Disability campaigners have voiced worries about coercion and how vulnerable people could be caught up in any new law, although the proposed legislation is supported by MP and disability rights advocate Marie Tidball as well as former director of public prosecutions Sir Max Hill.
On Tuesday, Mr Streeting confirmed no money has yet been allocated for the setting up of an assisted dying service and reiterated the Government is neutral on the Bill.
Mr Streeting voted no last year and has since indicated he remains opposed to the Bill.
MPs are entitled to have a free vote on the Bill and any amendments, meaning they decide according to their conscience rather than along party lines.
He was asked by Labour MP Katrina Murray, who also voted no in November, whether the NHS has the money to fund assisted dying on top of its other priorities.

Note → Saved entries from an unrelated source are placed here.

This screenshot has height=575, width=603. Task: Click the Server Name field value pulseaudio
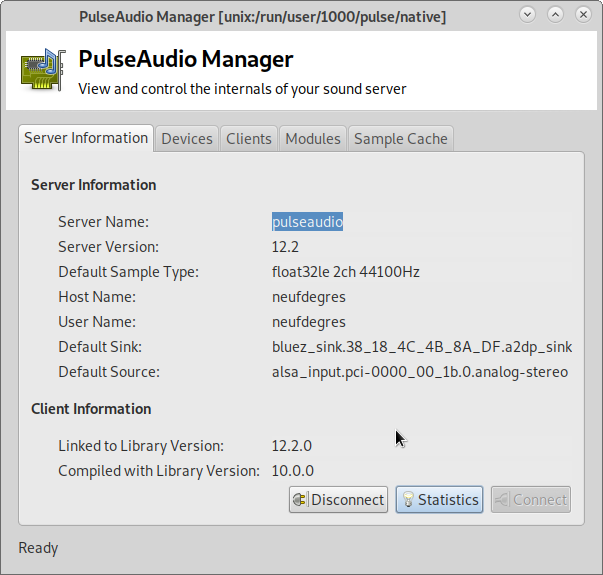point(308,222)
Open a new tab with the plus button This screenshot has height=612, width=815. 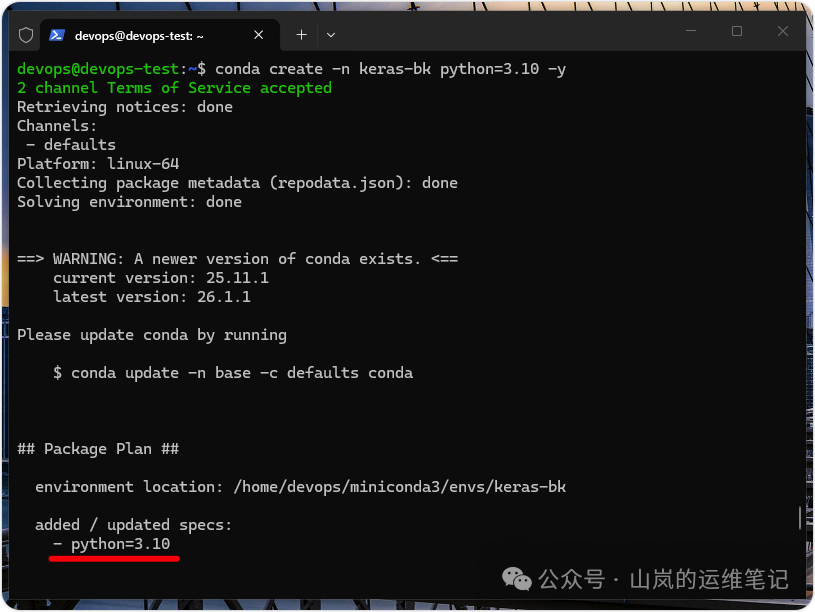300,34
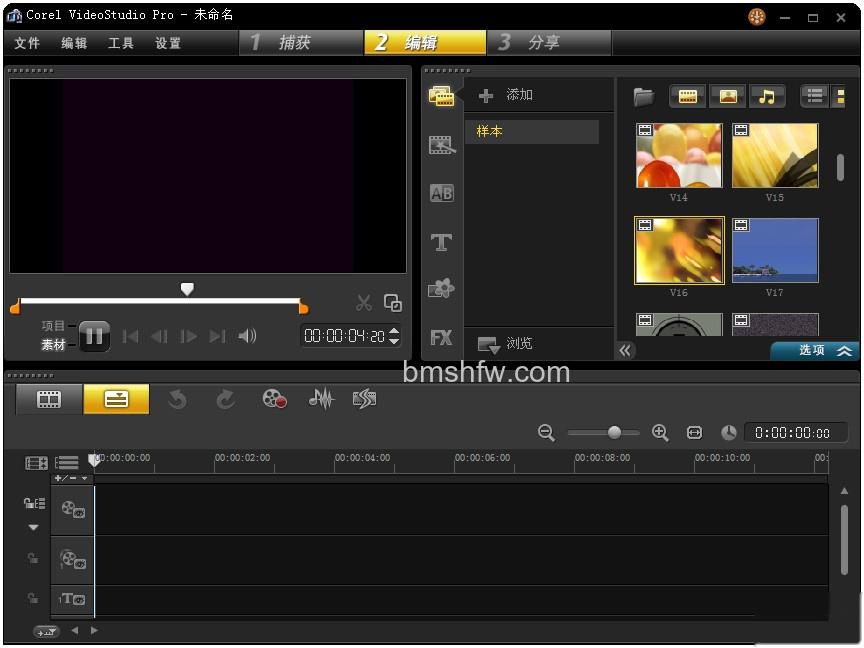Expand the 选项 options panel
Viewport: 864px width, 648px height.
click(814, 350)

She said: 'If passed, the assisted dying Bill would make thousands of terminally ill people every year eligible to end their lives on the NHS.

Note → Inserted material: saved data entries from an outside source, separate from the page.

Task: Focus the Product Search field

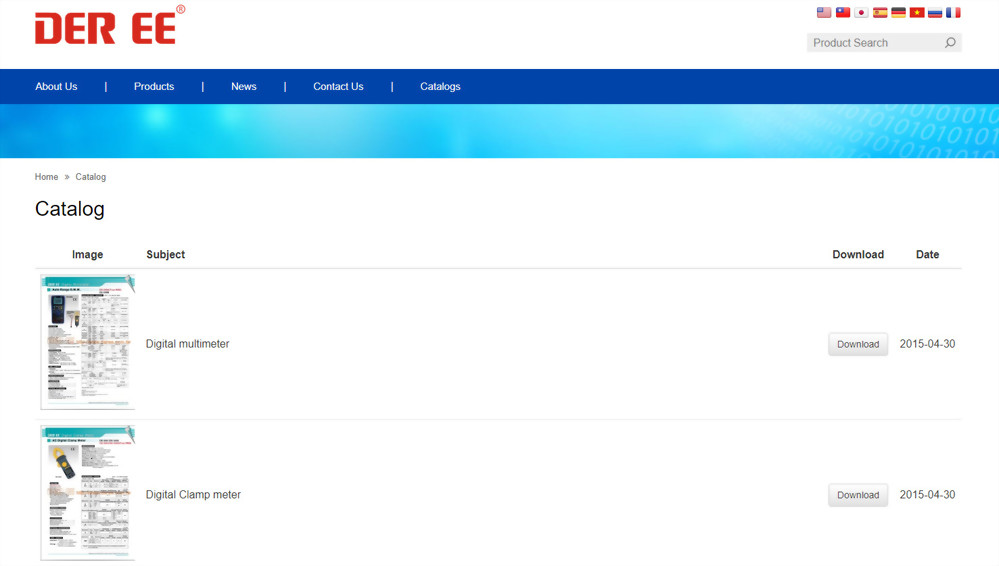Action: 872,43
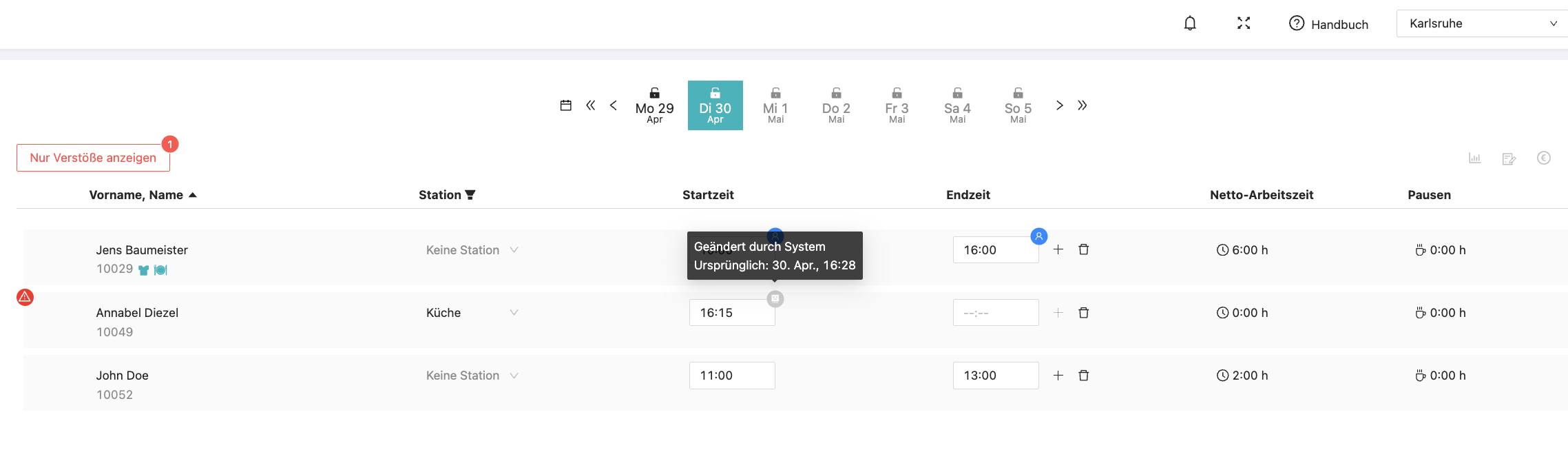Open the bar chart statistics icon
1568x452 pixels.
[x=1474, y=158]
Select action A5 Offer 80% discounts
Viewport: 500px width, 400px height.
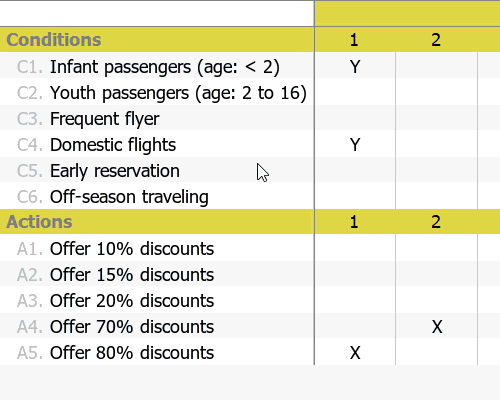click(157, 353)
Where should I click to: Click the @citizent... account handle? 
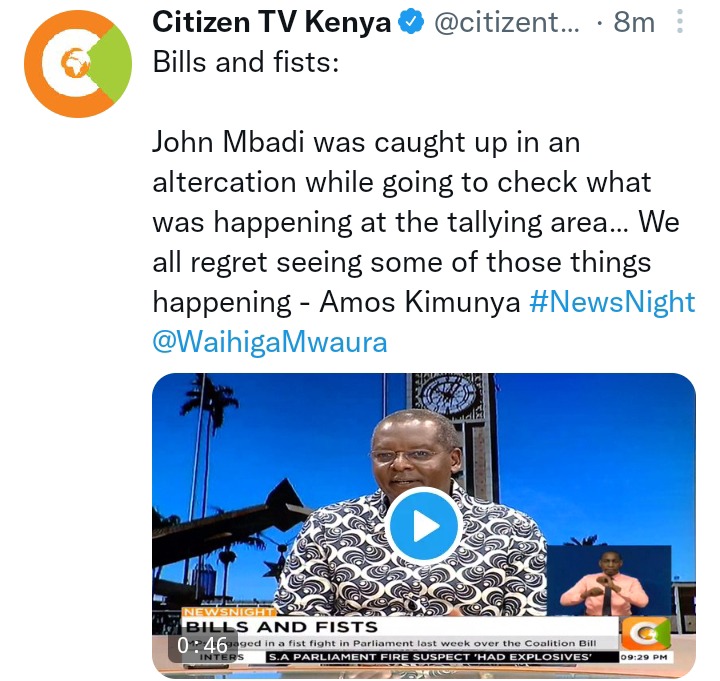coord(507,22)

'Does our health service have the money to fund this service as well as its priority of bringing down waiting lists?'
Mr Streeting responded: 'Of course, the Government is neutral (on assisted dying). It's for the House to decide.
'There isn't money allocated to set up the service in the Bill at present, but it's for members of this House and the Lords, should the Bill proceed, to decide whether or not to proceed and that's a decision that this Government will respect either way.'
Mr Streeting said last year that there were 'choices and trade-offs', adding 'any new service comes at the expense of other competing pressures and priorities'.

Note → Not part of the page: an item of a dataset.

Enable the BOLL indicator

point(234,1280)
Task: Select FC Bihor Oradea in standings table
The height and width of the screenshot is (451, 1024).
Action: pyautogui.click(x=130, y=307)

Dame Siobhain McDonagh, fellow Labour MP who is also opposed to the Bill, claimed an assisted dying service could 'rob our stretched NHS of much needed resources'.
She said: 'When asked today in the House of Commons the Secretary of State for Health made clear to MPs that there is no money allocated to the NHS to fund the assisted dying Bill.
'It's now clear that the assisted dying Bill will rob our stretched NHS of much needed resources and could become the trojan horse that breaks the NHS, the proudest institution and the proudest measure in our Labour Party's history.
'We already know from the impact assessment that this new system could cost tens if not hundreds of millions of pounds making our mission to cut waiting times and rebuild our NHS harder.
'I urge Labour MPs not to vote for the assisted dying Bill to protect the vulnerable and our NHS.'
An impact assessment published by the Government last month estimated that the establishment of a Voluntary Assisted Dying Commissioner and the three-member expert panels would cost an average of between £10.9 million and £13.6 million per year, although overall implementation costs of a service were not possible to work out yet.
While noting that cutting end-of-life care costs 'is not stated as an objective of the policy', the assessment estimated that such costs could be reduced by as much as an estimated £10 million in the first year and almost £60 million after 10 years.
Bill sponsor Kim Leadbeater has said the proposed legislation is about giving dying people choice at the end of their lives, saying it is 'about the human cost' and 'not about pounds and pence'. She has described her Bill as the 'most robust piece of legislation in this area in the world'.
Dozens of Labour MPs called for Friday's overall vote to be delayed, asking Commons Leader Lucy Powell for more time to scrutinise a Bill they say is 'perhaps the most consequential piece of legislation that has appeared before the House in generations'.
But a Government spokesperson pointed out that it is a Private Members' Bill and 'the amount of time for debate is therefore a matter for the House'.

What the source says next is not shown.